### EXERCISE GOAL
Below are records; work out how many of their lines hold the string "Given" and give that number alone.

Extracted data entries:
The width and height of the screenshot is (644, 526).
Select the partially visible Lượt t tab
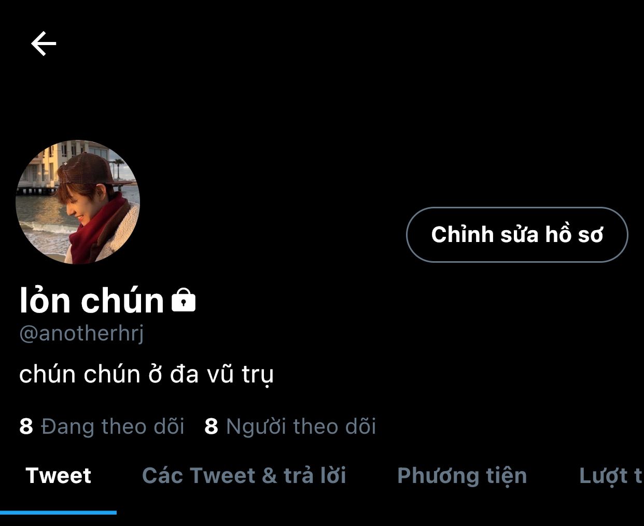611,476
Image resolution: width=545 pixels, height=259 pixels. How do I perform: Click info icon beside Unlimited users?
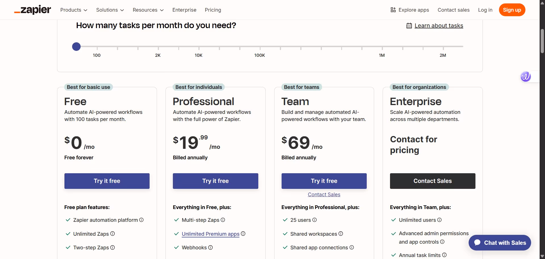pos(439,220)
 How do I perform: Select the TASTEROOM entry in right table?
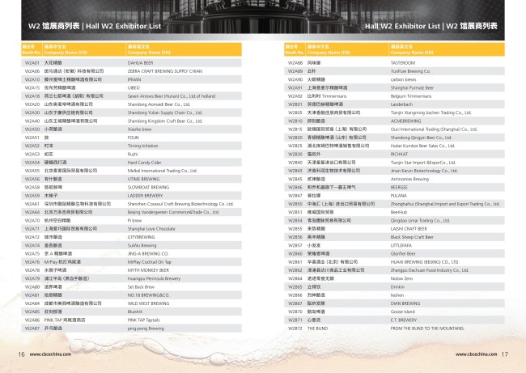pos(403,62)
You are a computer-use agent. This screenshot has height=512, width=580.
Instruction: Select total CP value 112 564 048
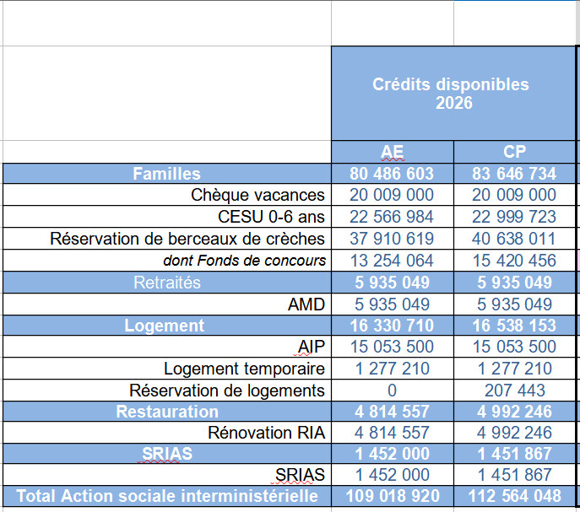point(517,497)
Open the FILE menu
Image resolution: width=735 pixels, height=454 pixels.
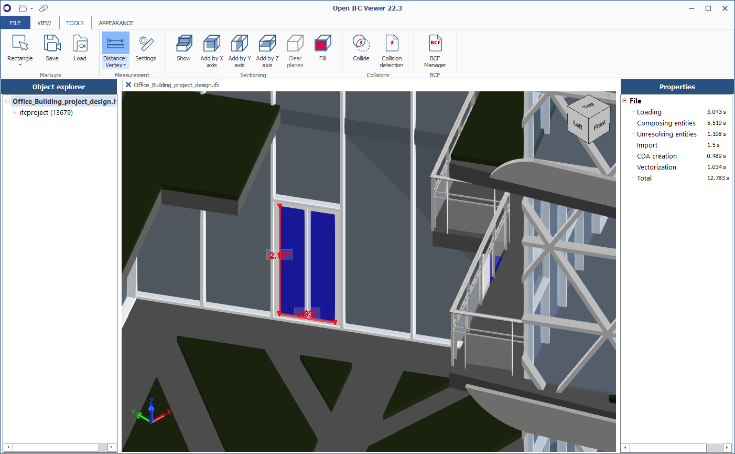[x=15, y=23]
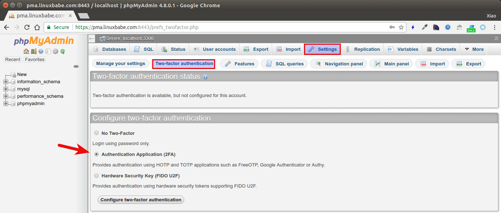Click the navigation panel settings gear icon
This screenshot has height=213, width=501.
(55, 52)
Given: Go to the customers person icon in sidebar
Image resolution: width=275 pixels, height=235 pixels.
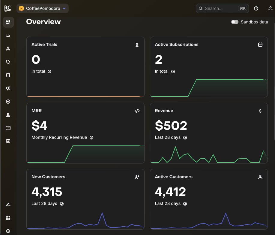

* * *

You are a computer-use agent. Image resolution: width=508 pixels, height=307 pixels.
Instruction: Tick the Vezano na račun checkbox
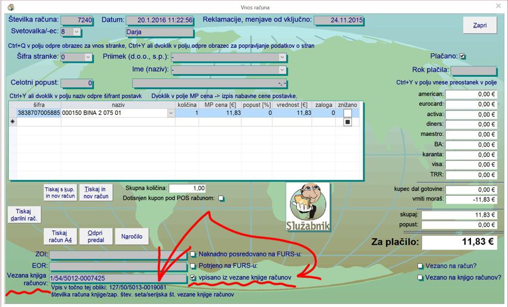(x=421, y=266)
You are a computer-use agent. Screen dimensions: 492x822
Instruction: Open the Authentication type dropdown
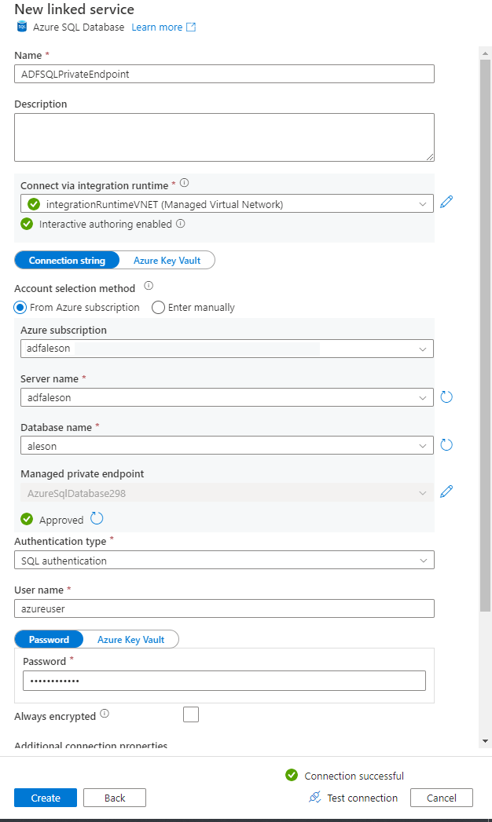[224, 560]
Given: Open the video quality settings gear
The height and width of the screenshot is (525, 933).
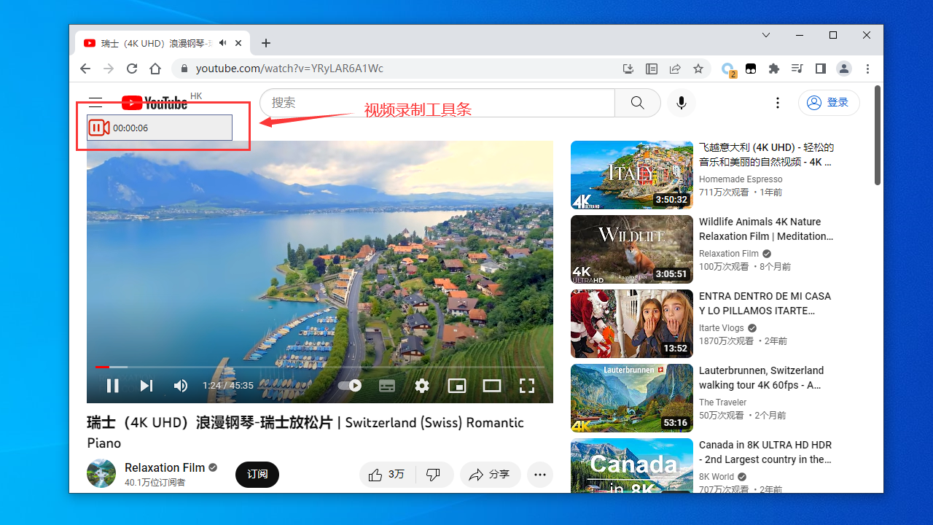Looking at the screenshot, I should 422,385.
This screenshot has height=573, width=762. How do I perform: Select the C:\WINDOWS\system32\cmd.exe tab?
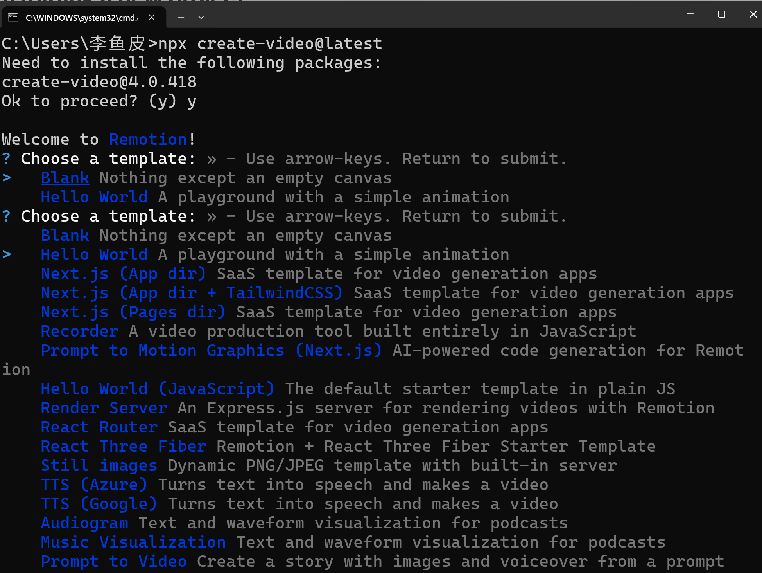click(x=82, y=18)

### EXERCISE SOLUTION
2